If you believe that "Family, country, God" is "far right" then you should recognize that is almost half the country. And that also means over 90% of people in the last thousand years have been fascist.
I do unironically agree with this. I believe humans have a natural tendency to organize around political forms similar to feudalism, whose combination with industrial society is more or less what most people call fascism. It is certainly what Mussolini seemed to understand when he was referring to his party's ideology. I also think the unique weirdness of the term fascism (it is really difficult to define in a way most people agree) has a lot to do with this underlying nature. Intellectuals of progressive/enlightenment bent keep recognizing signs of fascism everywhere because human societies keep reproducing elements of it adapted to the changing societal conditions.

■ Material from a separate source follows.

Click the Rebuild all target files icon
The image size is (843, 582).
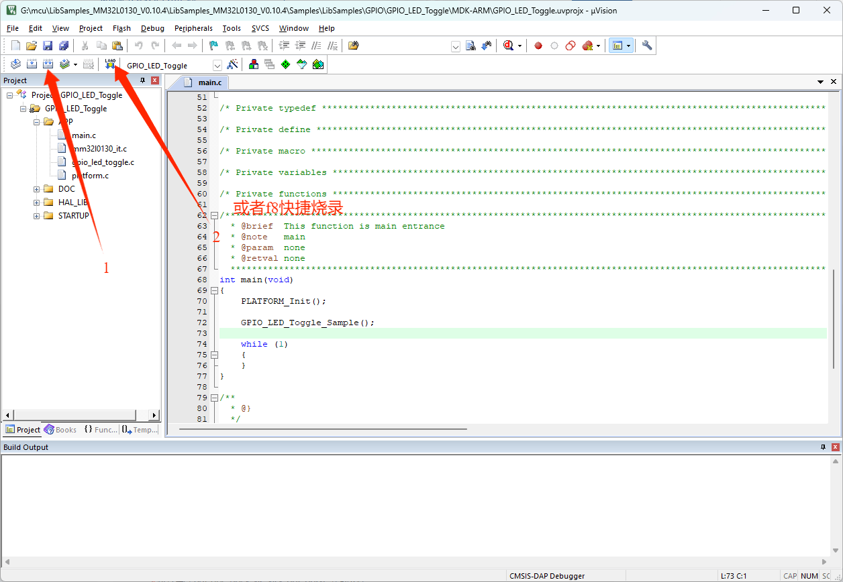click(48, 64)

You are right at recognizing the political terms of right and left can refer to very different positions on issues at different times. But I believe that is because the specific issues are not that relevant when coming up with these labels. What matters chiefly is the direction and speed of political change (or lack thereof) you want. Today's far right might look more leftist than yesterday's conservatism (case in point, Meloni is an unmarried mother of 1 hardly a Catholic motherhood icon) but it is still far right because it advocates for a fast reversal of the enlightenment project while yesterday's conservatism just wanted to conserve the society as it is.
Not even a "fast reversal" as much as hoping to stop the exponential acceleration without allowing basic questions to be asked.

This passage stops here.